A Magazine Luiza (Magalu) vetou a veiculação de uma campanha publicitária para a Black Friday no programa Alô Juca, da TV Aratu (afiliada do SBT na Bahia), após descobrir o histórico judicial do apresentador, Marcelo Castro.
A decisão, tomada por executivos da matriz da Magalu em São Paulo, interrompeu um acordo que estava sendo negociado localmente, que teria um investimento de cerca de R$ 500 mil apenas nessa ação.
Padrões da Magalu Definem o Veto
A empresa de varejo desistiu do negócio porque Marcelo Castro e o Alô Juca não atendem aos critérios mínimos de investimento em publicidade da Magalu.
Critério Principal: Não associar a marca a pessoas ou programas que tenham problemas na Justiça.
Enquanto os acordos de Black Friday foram fechados normalmente com a Globo e a Record no horário do almoço baiano, o negócio com a TV Aratu foi barrado pela falta de conformidade.
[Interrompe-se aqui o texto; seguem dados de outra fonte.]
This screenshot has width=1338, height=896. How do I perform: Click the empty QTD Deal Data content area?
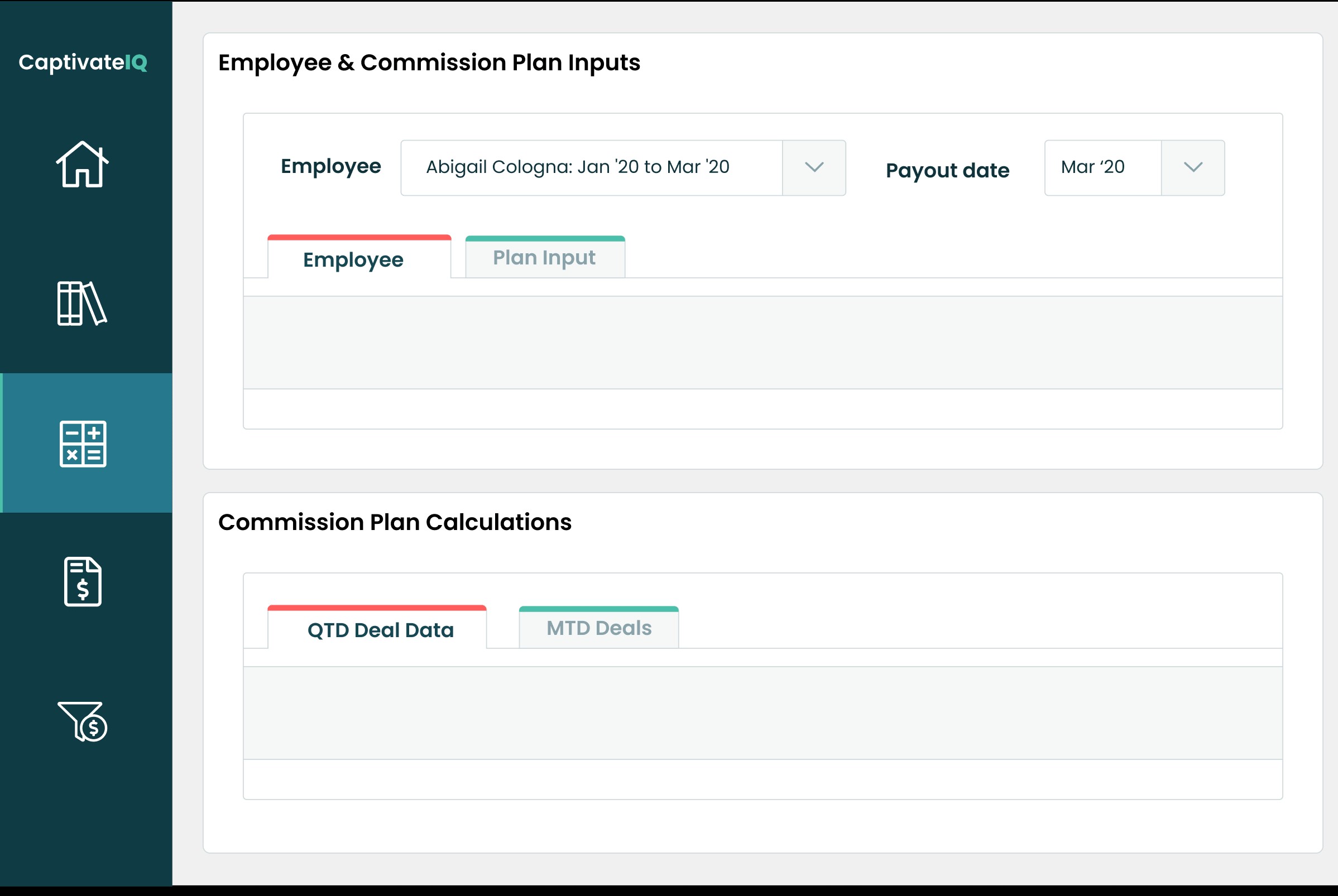pyautogui.click(x=762, y=712)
A Magalu não se manifestou oficialmente sobre o cancelamento. Marcelo Castro nega todas as acusações.
O Caso do Suposto Desvio de Doações
Marcelo Castro é réu, acusado de supostamente liderar uma organização criminosa que desviou mais de R$ 500 mil em doações via Pix destinadas a pessoas de baixa renda.
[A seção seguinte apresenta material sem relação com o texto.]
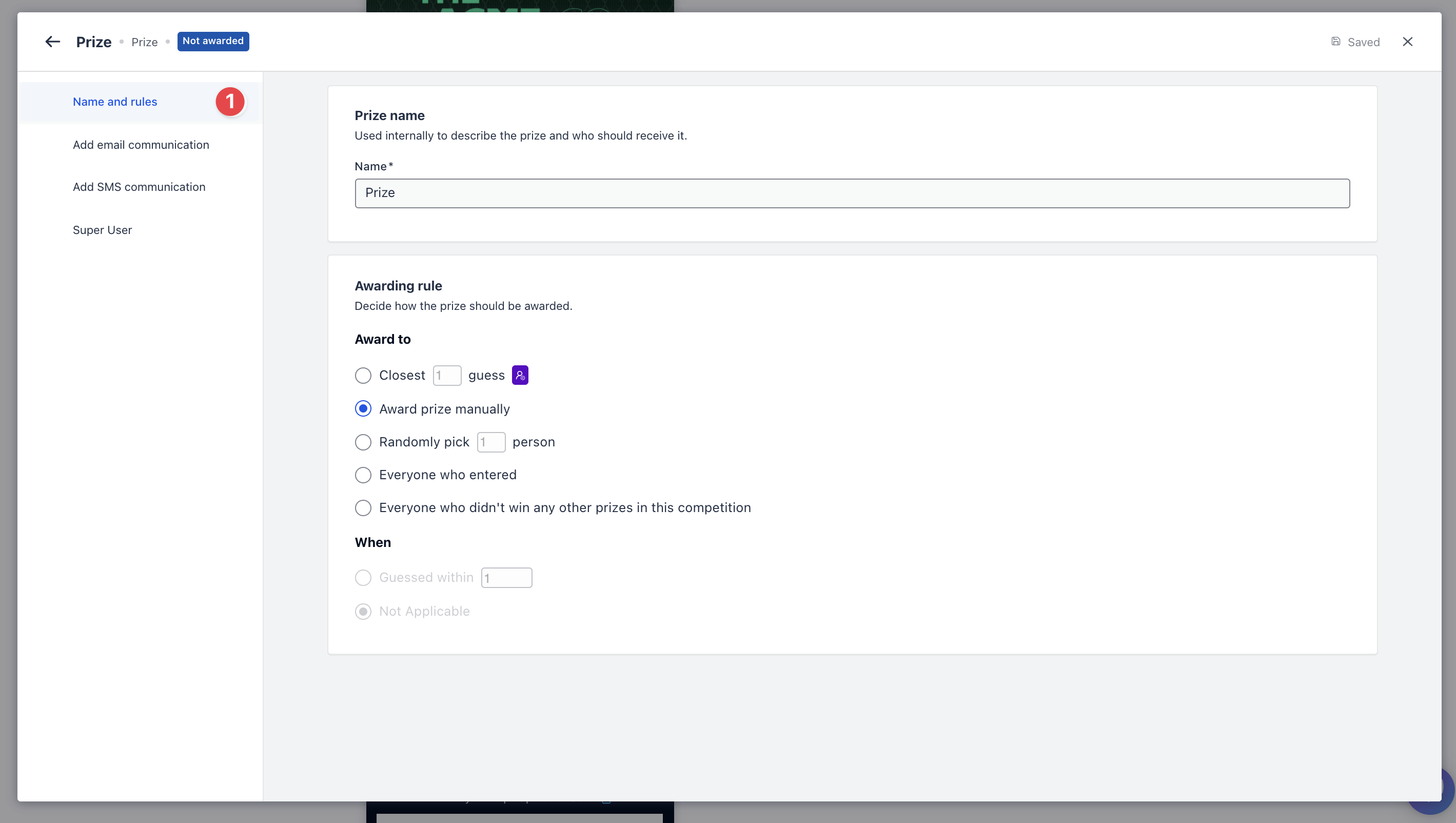Click the Prize breadcrumb text
The width and height of the screenshot is (1456, 823).
click(144, 43)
• Origem: O esquema teria ocorrido entre 2022 e 2023, quando Castro e seu editor-chefe, Jamerson Oliveira, trabalhavam no Balanço Geral Bahia, da Record.
• Apropriação: O grupo é acusado de ter se apropriado de R$ 407,1 mil (75% do total doado). R$ 146,2 mil teriam ficado com Castro.
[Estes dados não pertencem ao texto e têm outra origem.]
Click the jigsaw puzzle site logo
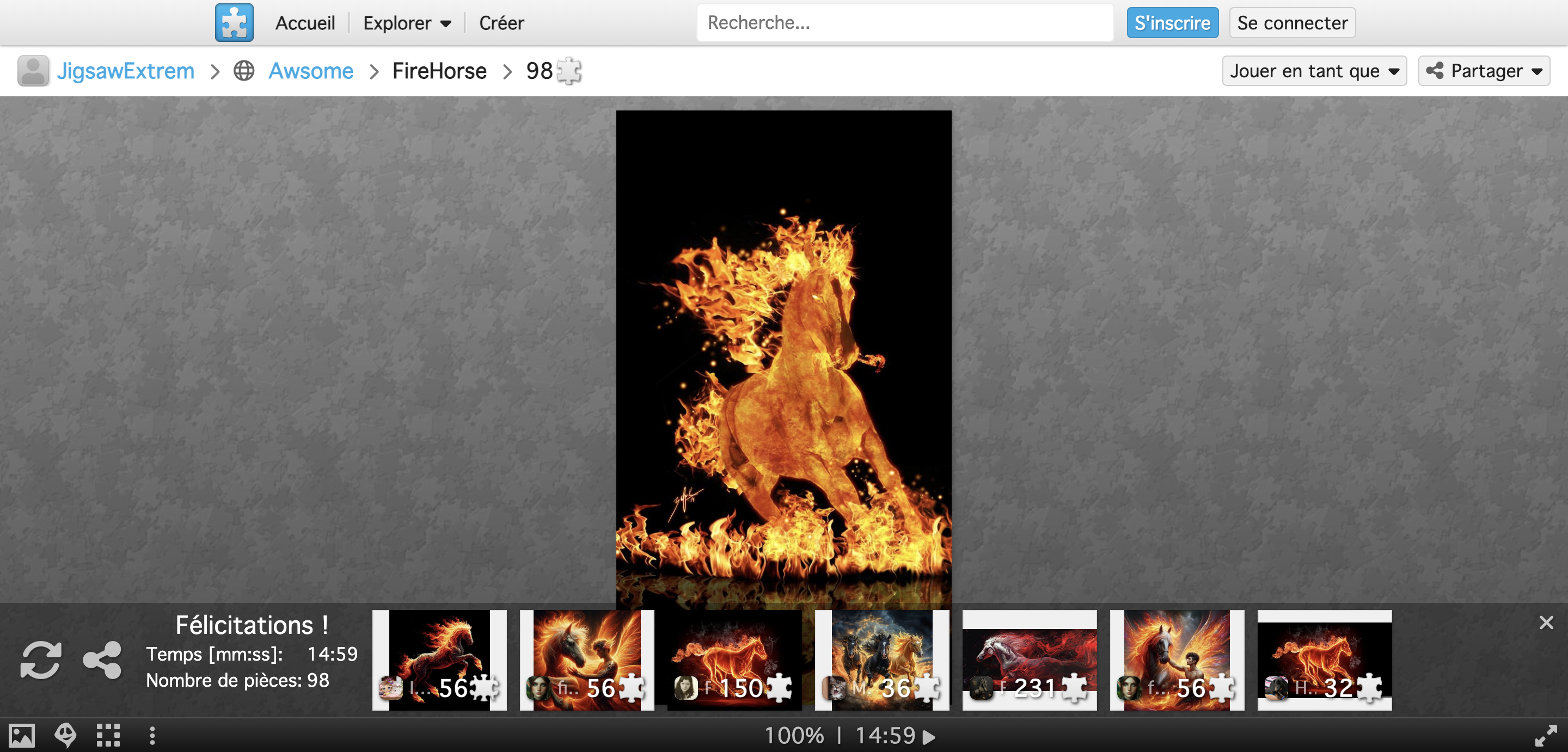[234, 22]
• Modus Operandi: Segundo a investigação, eles exibiam chaves Pix de "laranjas" durante as reportagens para arrecadar fundos, repassando apenas uma fração do valor aos necessitados e ficando com a maior parte.
• Descoberta: O caso veio à tona em 2023 após um assessor do jogador Anderson Talisca notar a inconsistência em uma doação de R$ 70 mil.
• Carreira Pós-Record: Após serem demitidos, Castro e Oliveira criaram o Alô Juca, que se tornou um sucesso nas redes e foi contratado pela TV Aratu, acirrando a disputa por audiência no horário do almoço.
• Condenação Cível: Em março de 2024, Castro foi condenado em primeira instância a indenizar a Record em R$ 10 mil por danos à imagem. O julgamento do caso criminal foi adiado recentemente na Justiça da Bahia.